◆ THE EXERCISE
Rewrite the data from the line with "Where should I click to: Edit" up to and including the line with "Looking at the screenshot, I should click(x=543, y=132).", putting "green" in place of "purple" and leaving everything else unchanged.
********************
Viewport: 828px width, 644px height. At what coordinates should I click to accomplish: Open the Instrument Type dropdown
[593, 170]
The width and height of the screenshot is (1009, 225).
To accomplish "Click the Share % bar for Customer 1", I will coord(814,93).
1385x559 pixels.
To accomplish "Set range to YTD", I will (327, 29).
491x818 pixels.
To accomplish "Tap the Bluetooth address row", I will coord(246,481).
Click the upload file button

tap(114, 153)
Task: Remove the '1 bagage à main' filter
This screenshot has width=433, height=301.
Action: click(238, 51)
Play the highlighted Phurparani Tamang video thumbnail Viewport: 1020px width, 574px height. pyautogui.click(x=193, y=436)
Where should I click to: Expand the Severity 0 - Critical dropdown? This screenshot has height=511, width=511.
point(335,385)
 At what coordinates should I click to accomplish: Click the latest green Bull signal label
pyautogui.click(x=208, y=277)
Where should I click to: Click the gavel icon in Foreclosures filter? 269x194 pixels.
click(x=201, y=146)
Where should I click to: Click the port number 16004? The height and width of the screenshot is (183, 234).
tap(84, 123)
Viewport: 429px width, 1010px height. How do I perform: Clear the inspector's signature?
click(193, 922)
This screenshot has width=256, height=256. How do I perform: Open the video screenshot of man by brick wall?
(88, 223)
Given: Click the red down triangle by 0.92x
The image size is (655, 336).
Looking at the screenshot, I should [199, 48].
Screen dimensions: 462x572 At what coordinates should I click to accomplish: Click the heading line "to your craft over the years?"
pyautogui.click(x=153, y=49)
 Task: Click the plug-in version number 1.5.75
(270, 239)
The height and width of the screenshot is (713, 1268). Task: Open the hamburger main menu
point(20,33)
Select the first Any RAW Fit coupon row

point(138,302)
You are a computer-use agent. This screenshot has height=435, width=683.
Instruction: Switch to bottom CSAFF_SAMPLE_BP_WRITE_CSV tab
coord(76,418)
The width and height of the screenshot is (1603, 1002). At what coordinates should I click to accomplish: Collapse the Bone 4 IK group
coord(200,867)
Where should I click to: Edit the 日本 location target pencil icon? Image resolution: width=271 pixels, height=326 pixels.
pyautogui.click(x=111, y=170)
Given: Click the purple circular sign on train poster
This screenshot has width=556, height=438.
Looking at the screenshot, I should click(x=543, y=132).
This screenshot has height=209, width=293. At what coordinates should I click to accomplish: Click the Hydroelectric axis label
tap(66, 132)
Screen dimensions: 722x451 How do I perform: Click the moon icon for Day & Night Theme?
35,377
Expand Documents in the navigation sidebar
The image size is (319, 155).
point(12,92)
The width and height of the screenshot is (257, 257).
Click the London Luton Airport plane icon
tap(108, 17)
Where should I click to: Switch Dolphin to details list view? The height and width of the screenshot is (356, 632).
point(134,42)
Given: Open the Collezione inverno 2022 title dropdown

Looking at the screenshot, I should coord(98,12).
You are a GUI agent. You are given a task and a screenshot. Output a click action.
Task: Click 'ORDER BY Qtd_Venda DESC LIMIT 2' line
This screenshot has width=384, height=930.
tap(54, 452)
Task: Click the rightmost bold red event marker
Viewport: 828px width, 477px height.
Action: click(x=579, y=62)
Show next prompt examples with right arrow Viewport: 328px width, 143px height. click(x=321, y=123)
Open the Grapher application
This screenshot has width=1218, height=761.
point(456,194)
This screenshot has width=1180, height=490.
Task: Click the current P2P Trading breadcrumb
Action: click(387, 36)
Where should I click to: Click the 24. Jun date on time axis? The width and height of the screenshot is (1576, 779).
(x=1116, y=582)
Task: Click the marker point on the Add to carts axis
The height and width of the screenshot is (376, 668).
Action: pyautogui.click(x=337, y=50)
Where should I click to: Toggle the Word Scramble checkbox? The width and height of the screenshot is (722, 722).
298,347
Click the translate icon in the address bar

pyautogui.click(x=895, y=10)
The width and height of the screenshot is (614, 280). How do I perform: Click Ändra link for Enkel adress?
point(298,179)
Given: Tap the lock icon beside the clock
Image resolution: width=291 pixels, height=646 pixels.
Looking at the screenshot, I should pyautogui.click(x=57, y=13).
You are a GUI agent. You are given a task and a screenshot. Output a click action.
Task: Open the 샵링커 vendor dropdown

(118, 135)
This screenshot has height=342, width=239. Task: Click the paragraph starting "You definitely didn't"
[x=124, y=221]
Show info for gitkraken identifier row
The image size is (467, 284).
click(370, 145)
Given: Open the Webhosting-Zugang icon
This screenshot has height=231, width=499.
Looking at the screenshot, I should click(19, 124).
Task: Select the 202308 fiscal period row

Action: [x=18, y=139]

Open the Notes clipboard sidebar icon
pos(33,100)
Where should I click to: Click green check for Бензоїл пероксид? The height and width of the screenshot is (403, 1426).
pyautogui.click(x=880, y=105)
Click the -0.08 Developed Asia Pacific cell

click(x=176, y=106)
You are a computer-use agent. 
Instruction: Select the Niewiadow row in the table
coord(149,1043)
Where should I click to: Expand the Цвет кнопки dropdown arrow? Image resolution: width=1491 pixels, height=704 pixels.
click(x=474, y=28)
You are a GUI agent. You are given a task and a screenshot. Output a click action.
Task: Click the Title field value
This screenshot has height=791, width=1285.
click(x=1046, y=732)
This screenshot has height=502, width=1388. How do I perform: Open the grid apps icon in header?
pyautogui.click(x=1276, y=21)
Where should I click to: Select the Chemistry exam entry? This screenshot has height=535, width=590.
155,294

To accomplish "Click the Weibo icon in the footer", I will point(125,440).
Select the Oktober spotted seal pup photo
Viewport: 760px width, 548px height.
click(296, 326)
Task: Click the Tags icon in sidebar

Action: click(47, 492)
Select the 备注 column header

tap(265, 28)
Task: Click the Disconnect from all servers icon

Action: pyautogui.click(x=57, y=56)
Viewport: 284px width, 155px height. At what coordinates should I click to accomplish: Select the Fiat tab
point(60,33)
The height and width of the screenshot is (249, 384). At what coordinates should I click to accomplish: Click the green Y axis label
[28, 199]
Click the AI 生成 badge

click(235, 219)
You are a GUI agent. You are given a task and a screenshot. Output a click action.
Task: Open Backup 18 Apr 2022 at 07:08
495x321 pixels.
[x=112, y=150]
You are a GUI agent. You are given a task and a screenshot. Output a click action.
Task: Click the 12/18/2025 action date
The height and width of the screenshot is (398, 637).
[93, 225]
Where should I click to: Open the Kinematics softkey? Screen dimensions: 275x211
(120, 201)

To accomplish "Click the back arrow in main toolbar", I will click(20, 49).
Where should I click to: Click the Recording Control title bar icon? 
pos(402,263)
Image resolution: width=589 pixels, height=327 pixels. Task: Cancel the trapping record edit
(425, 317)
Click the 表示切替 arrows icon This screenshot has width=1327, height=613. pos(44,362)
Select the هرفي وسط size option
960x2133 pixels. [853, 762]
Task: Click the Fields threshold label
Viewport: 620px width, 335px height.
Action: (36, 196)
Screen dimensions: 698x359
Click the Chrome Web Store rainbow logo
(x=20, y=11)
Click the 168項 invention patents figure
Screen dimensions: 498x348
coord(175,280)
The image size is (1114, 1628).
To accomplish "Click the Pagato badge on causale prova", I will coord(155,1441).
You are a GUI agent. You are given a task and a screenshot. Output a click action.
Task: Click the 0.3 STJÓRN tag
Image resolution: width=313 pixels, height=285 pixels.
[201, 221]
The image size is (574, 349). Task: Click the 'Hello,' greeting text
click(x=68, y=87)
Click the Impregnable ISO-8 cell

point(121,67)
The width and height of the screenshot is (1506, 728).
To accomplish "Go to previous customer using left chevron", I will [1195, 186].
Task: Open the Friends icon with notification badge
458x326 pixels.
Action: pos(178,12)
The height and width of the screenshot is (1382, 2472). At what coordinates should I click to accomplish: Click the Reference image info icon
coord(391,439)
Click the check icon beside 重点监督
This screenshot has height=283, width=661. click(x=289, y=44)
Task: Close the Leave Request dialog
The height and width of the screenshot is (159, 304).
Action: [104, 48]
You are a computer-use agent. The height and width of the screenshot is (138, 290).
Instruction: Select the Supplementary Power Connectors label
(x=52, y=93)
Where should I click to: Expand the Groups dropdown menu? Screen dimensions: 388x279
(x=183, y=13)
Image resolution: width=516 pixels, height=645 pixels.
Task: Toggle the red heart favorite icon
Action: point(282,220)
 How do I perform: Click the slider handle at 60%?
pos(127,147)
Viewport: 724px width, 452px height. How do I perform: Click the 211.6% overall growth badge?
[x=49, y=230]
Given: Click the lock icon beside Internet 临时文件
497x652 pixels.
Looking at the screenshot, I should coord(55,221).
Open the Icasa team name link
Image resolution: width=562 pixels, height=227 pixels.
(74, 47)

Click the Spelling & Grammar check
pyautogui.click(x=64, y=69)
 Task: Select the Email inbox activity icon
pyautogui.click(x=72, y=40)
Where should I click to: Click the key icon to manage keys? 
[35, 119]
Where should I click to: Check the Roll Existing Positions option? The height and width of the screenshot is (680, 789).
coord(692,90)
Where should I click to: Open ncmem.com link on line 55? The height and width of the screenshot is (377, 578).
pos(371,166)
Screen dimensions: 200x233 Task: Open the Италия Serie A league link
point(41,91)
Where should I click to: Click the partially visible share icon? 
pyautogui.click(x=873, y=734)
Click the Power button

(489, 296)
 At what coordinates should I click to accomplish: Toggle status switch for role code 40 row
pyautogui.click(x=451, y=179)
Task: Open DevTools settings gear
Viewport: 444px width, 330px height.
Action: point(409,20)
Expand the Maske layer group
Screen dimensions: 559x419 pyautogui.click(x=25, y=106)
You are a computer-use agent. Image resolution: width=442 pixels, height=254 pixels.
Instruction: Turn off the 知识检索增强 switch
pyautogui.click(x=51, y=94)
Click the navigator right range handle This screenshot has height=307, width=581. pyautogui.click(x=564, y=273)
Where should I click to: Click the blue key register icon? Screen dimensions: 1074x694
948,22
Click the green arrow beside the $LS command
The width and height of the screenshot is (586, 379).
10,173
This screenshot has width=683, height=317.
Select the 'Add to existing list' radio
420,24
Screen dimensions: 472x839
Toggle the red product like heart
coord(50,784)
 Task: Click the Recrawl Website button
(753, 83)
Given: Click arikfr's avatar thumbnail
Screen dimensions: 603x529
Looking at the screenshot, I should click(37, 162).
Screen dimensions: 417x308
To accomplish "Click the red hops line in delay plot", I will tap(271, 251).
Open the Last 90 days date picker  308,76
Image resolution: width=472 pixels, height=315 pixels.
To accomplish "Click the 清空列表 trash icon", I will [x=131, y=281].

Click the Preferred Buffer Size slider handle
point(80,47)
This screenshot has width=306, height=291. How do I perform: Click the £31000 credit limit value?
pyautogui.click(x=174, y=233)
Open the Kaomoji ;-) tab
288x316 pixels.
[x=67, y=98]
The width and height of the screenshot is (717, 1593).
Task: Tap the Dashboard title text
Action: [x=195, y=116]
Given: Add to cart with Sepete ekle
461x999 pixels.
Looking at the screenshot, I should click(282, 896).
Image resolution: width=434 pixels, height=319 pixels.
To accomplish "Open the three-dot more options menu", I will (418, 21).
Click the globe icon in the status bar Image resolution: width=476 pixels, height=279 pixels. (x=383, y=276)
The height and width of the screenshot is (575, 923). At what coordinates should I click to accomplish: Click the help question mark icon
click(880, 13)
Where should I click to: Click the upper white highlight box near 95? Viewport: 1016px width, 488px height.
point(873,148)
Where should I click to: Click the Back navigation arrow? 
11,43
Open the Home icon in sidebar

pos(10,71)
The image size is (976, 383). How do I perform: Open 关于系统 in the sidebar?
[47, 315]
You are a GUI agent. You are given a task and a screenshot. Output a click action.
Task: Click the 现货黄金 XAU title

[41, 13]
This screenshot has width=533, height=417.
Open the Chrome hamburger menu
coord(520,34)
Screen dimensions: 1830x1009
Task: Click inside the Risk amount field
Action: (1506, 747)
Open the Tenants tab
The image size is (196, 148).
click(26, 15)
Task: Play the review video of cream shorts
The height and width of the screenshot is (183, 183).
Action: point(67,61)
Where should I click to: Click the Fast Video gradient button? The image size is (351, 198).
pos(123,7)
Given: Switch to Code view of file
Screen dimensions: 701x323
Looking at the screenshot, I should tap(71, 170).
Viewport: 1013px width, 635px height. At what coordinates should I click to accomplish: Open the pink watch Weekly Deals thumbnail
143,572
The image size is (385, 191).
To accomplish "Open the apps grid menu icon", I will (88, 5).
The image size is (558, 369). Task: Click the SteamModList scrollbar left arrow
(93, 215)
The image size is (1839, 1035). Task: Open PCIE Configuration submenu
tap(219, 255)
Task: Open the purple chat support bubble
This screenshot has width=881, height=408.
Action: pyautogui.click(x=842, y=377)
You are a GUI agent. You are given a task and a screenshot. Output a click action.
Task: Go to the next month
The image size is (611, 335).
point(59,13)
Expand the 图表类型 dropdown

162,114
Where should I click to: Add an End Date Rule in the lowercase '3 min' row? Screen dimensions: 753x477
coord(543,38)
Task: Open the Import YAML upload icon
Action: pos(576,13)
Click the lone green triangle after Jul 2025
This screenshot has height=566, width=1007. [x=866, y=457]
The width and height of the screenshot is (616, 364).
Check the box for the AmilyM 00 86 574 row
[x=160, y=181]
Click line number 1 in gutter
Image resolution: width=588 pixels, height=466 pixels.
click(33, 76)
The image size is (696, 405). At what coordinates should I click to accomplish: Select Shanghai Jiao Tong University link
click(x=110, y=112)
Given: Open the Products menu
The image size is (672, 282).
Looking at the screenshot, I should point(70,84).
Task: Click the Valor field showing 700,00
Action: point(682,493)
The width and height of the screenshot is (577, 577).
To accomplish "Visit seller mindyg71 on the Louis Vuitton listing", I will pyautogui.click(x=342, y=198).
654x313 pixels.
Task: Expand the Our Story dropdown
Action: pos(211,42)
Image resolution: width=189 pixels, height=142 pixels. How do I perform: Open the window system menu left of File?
********************
◆ COMPLETED TASK
Where should I click to: Edit the 日本 location target pencil icon? Image resolution: width=271 pixels, height=326 pixels.
pyautogui.click(x=111, y=170)
Given: Click the green circular sign on train poster
This screenshot has width=556, height=438.
Looking at the screenshot, I should click(x=543, y=132).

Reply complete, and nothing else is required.